As a part of our Server Management Services, we help our Customers to fix similar Kubernetes related errors regularly.

Let us today discuss the possible causes and fixes for this error.

Connection timed out error during http-01 challenge propagation

Kubernetes Ingresses allow you to flexibly route traffic from outside your Kubernetes cluster to Services inside of your cluster.

Popular Ingress Controllers include Nginx, Contour, HAProxy, and Traefik. Ingresses provide a more efficient and flexible alternative to setting up multiple LoadBalancer services, each of which uses its own dedicated Load Balancer.

While trying to set up Nginx Ingress with Cert-Manager for the cluster on DigitalOcean, at times, the certificates may not get issued. The error message may show:

~~
Waiting for http-01 challenge propagation: failed to perform self-check GET request ‘http://cert-test.bobcares.com/.well-known/acme-challenge/kC9hDBr8qI898y1gqacU2BbytGBb21YfQHaCyUx1kEY’: Get http://cert-test.bobcares.com/.well-known/acme-challenge/kC9hDBr8qI898y1gqacU2BbytGBb21YfQHaCyUx1kEY: dial tcp 165.227.252.80:80: connect: connection timed out
~~

Cause for connection timed out error during http-01 challenge propagation

As we discussed earlier, incompatibility issues with the LoadBalancer and the way Kubernetes works could be a major factor that trigger the connection timeout error.

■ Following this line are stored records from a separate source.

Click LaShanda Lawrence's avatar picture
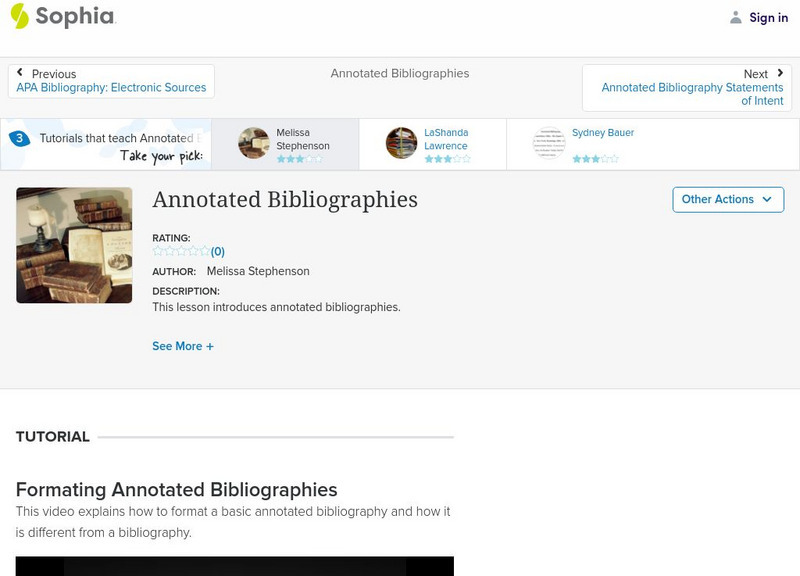 pyautogui.click(x=401, y=143)
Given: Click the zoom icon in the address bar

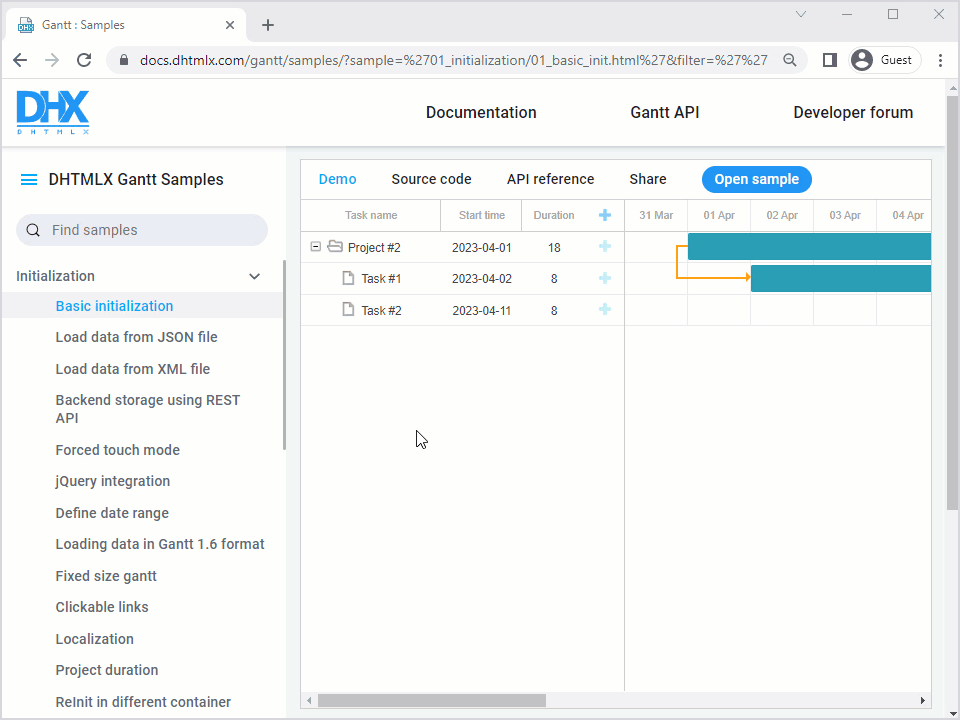Looking at the screenshot, I should (789, 60).
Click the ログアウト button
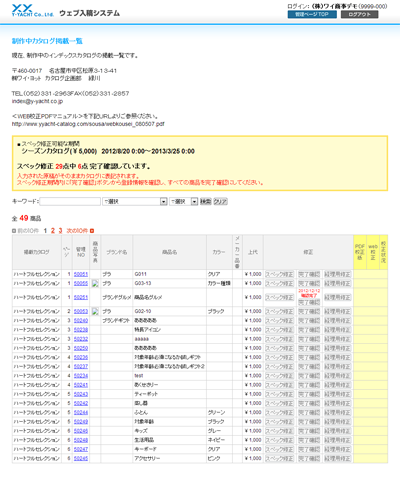The image size is (400, 479). point(359,14)
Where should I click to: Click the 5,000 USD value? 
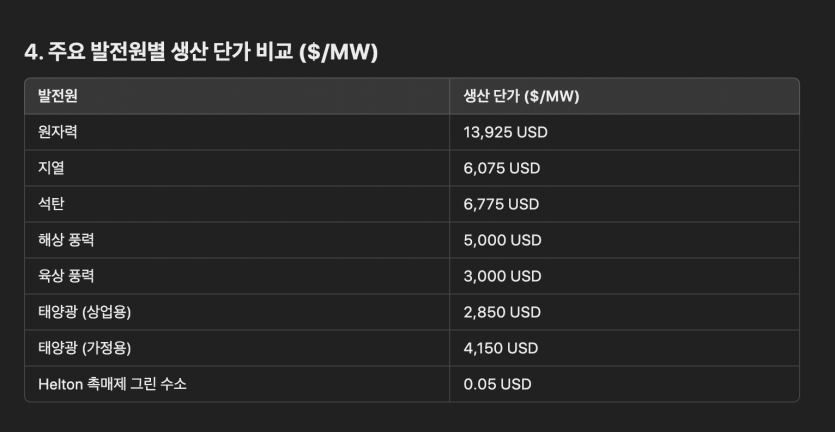pos(502,240)
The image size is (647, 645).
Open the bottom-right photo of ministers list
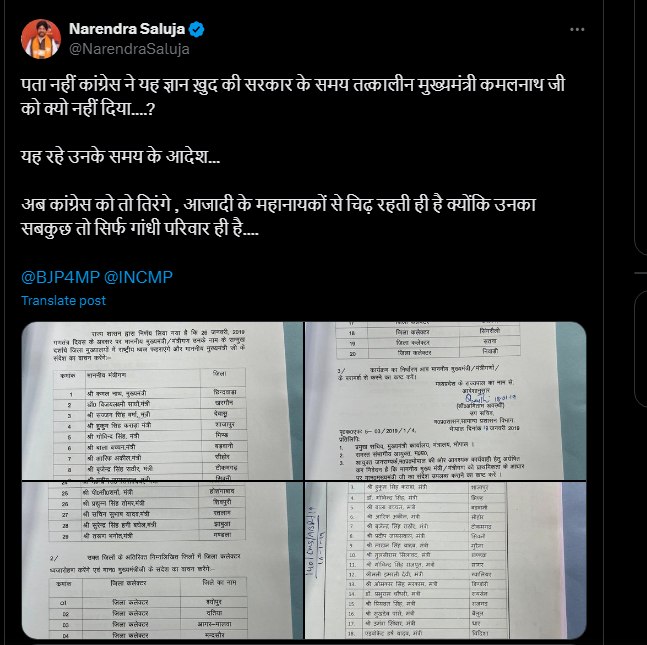pyautogui.click(x=446, y=560)
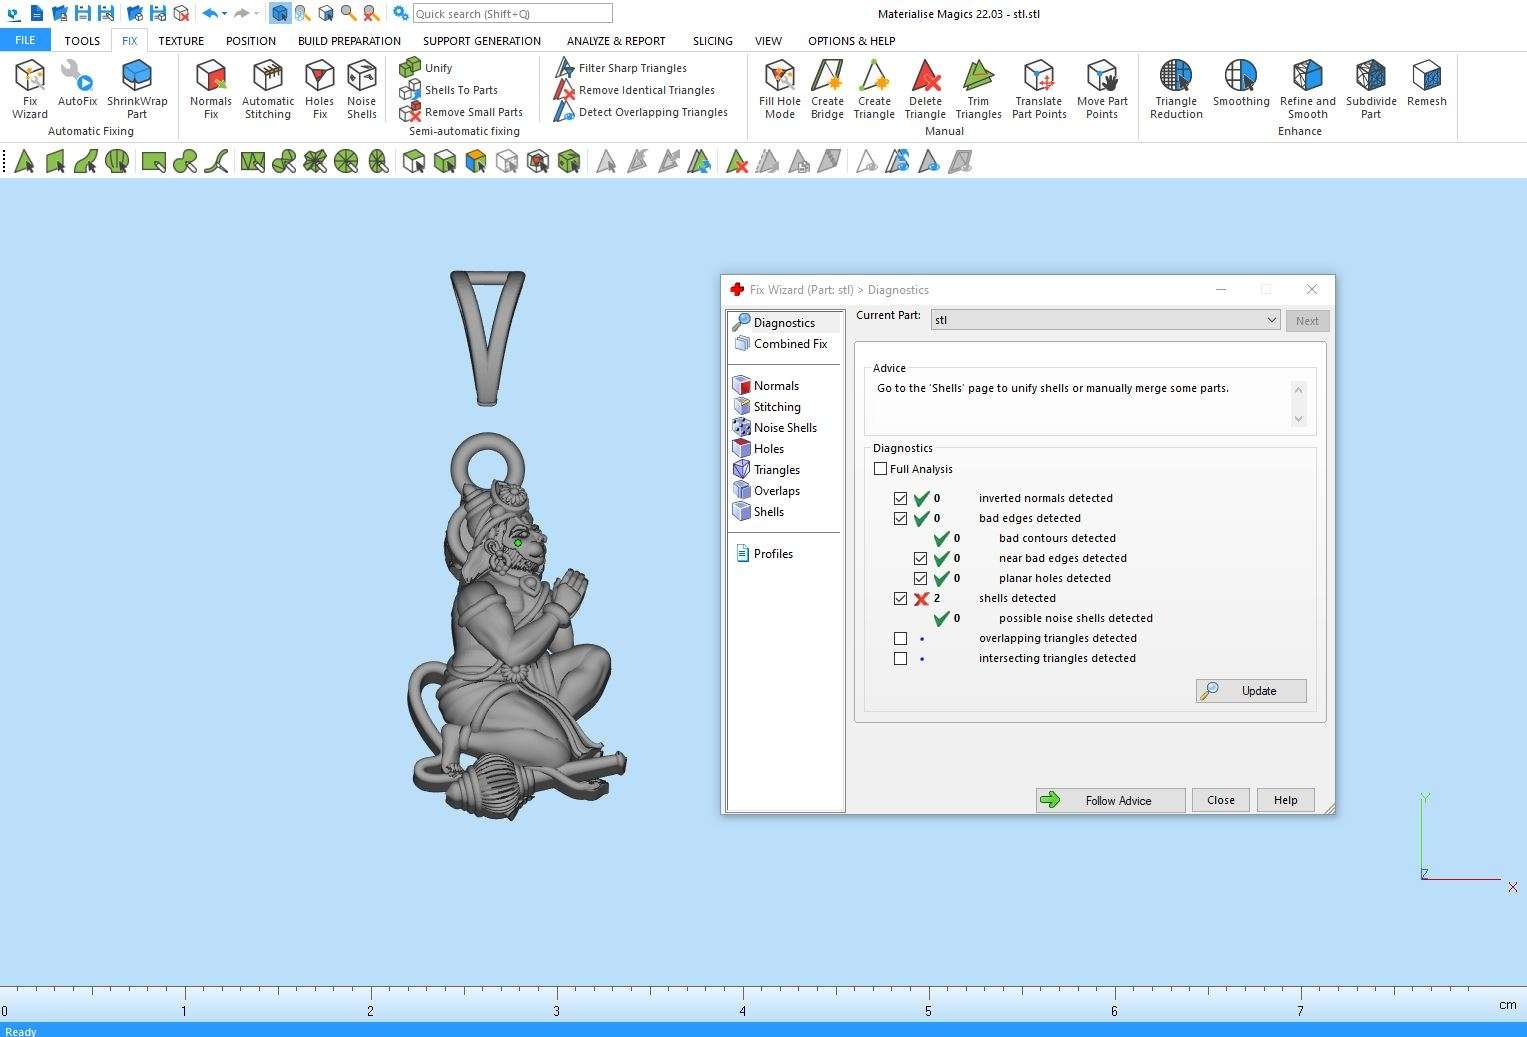Open the Fix Wizard tool

point(29,88)
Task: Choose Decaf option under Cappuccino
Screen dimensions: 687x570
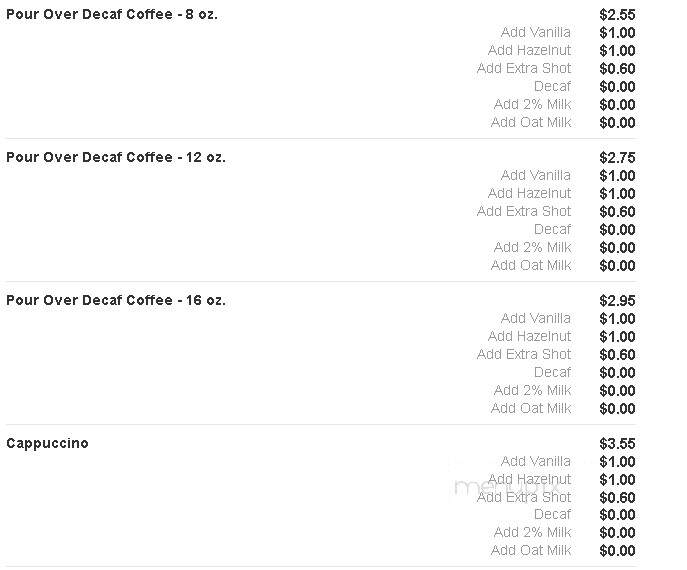Action: click(552, 514)
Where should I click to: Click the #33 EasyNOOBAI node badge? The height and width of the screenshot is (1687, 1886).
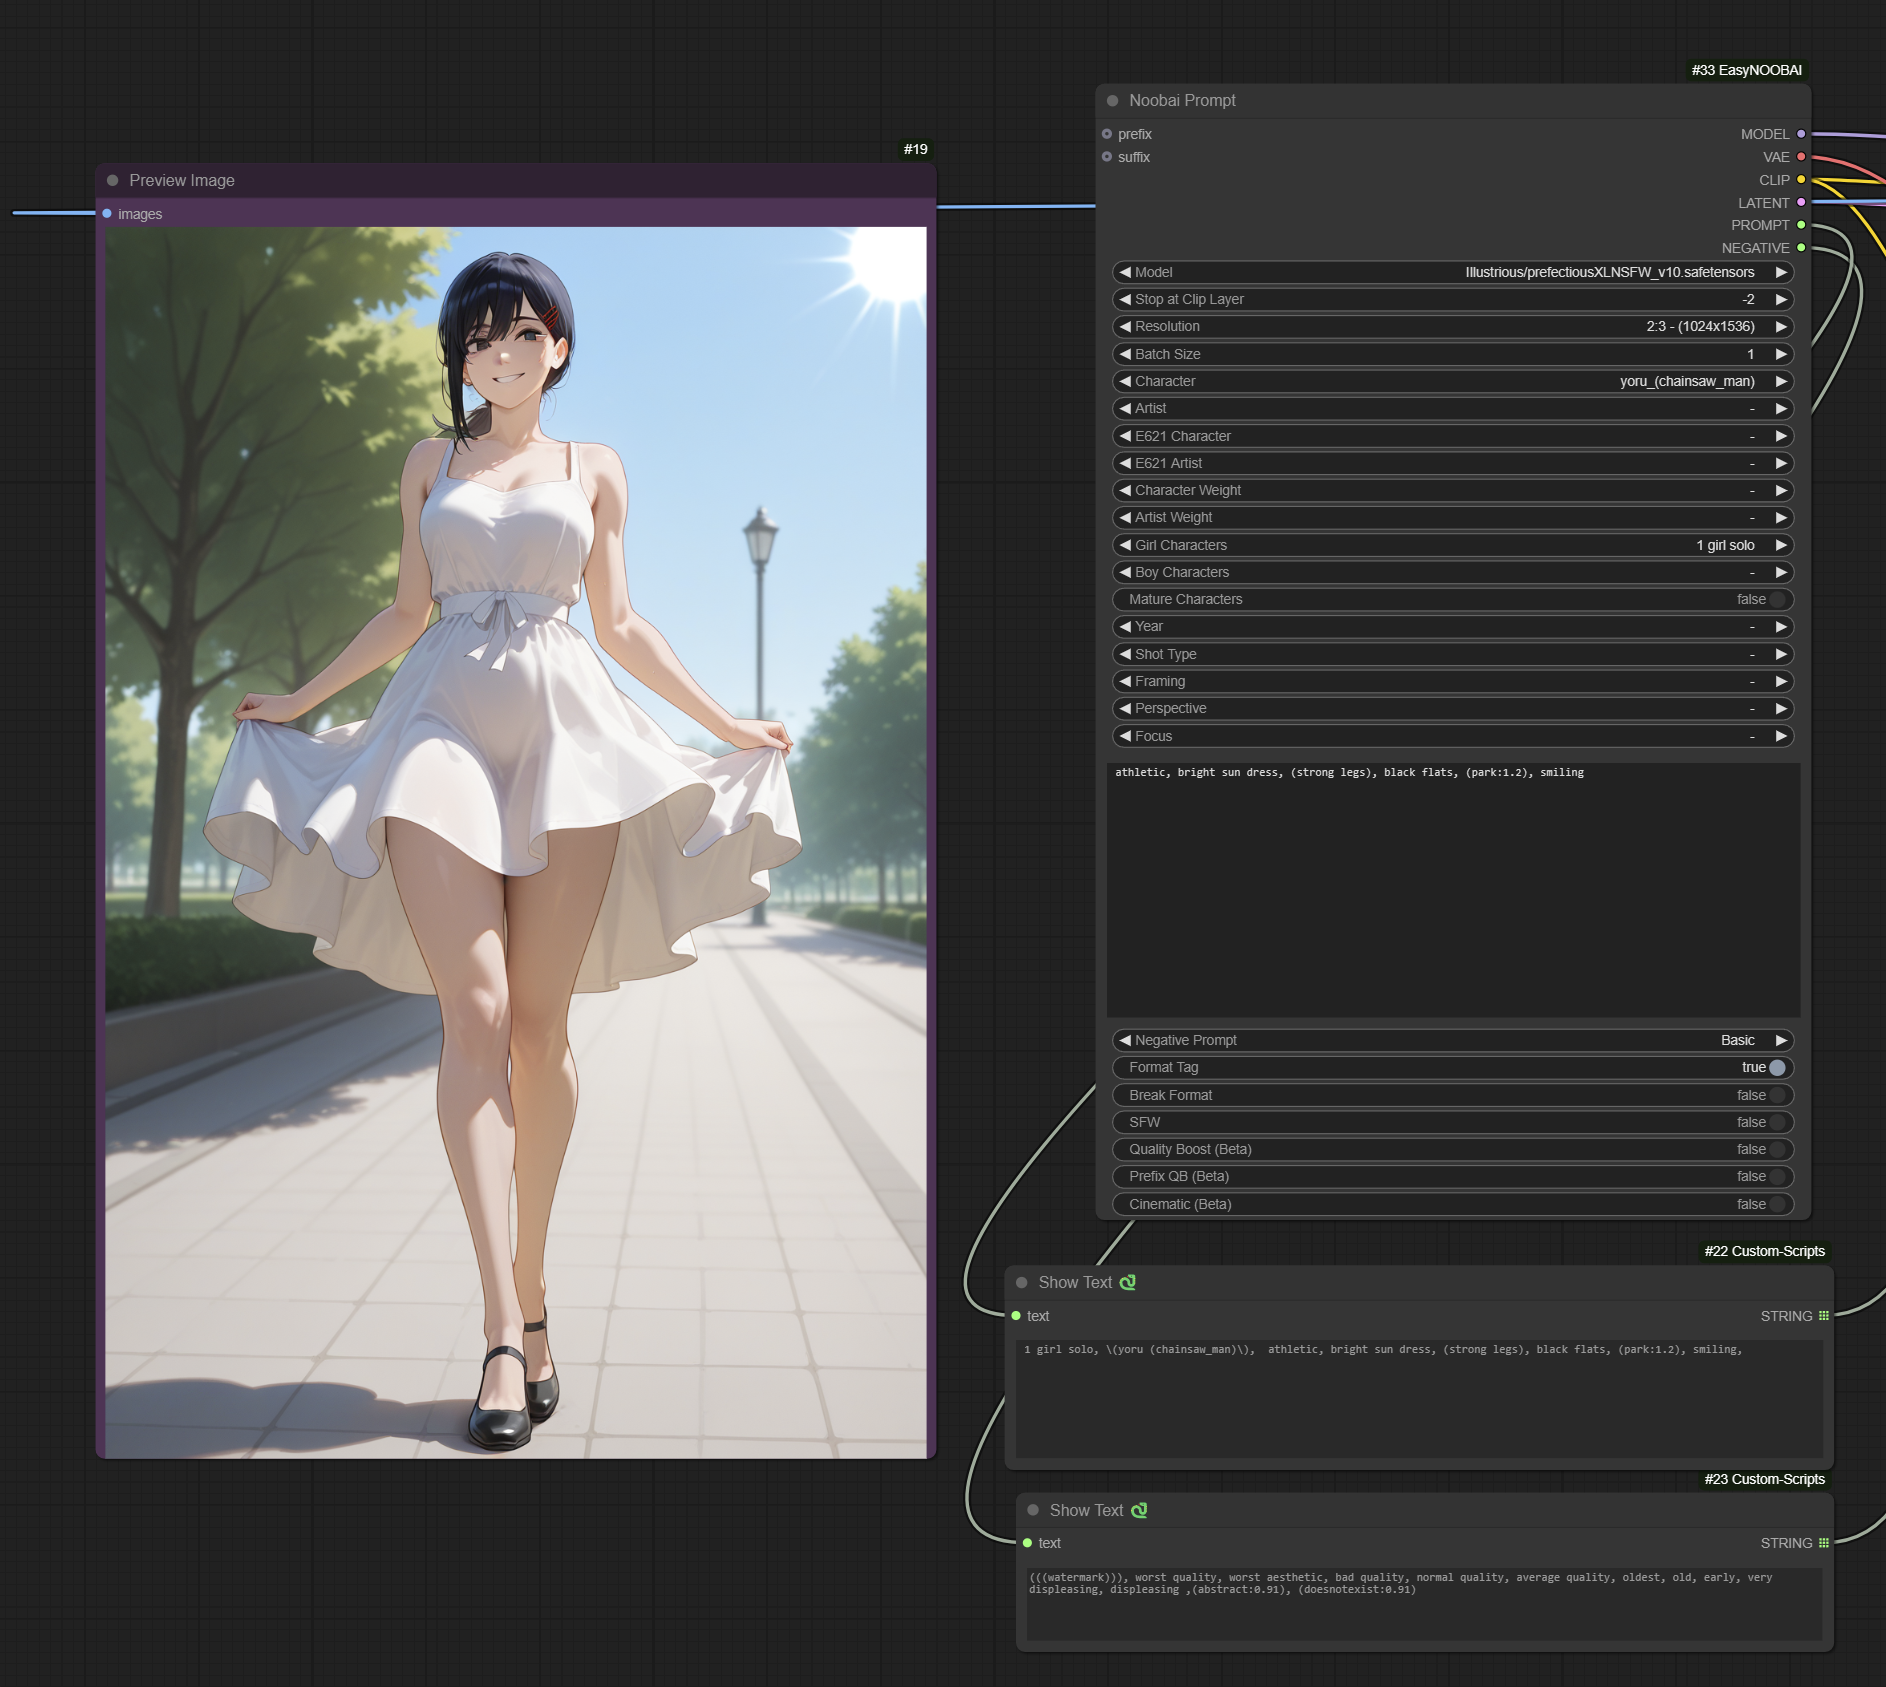click(x=1746, y=70)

While using the LoadBalancer provided by DigitalOcean, Kubernetes may not route network through the LoadBalancer public interface.

Thus it does not add PROXY protocol header or SSL while setting it outside Kubernetes.

However, when the cert-manager tries to connect to the public domain name, it fails. It works from outside the cluster, but not within the cluster.

If we could add some switches where we can instruct the validator to add PROXY protocol or to disable validation for that domain it would help a lot.

How to fix connection timed out error during http-01 challenge propagation

A workaround to fix this error include the following steps:

Firstly, create a dedicated DNS entry pointing to the public IP address of the load balancer. we can check for EXTERNAL-IP via `kubectl get svc -n ingress-nginx command.

In the manifest used to create load balancer, add an annotation pointing to that newly created DNS entry. For instance, add the annotation as the one below:

service.beta.kubernetes.io/do-loadbalancer-hostname: “myhost.domain.com”

By default the Nginx Ingress LoadBalancer Service has service.spec.externalTrafficPolicy set to the value Local, which routes all load balancer traffic to nodes running Nginx Ingress Pods.

The other nodes will deliberately fail load balancer health checks so that Ingress traffic does not get routed to them.

Certificate-issuer will be on a different node than the load balancer, so it cannot talk to itself through the ingress. To fix this, in the manifest used to create load balancer, set externalTrafficPolicy to Cluster.

[Need any further assistance in fixing Kubernetes errors? – We’re available 24*7]

Conclusion

In short, connection timed out error during http-01 challenge propagation occurs due to incompatibilities with the Loadbalancer and the way Kubernetes works. Today, we saw how our Support Engineers fix this error.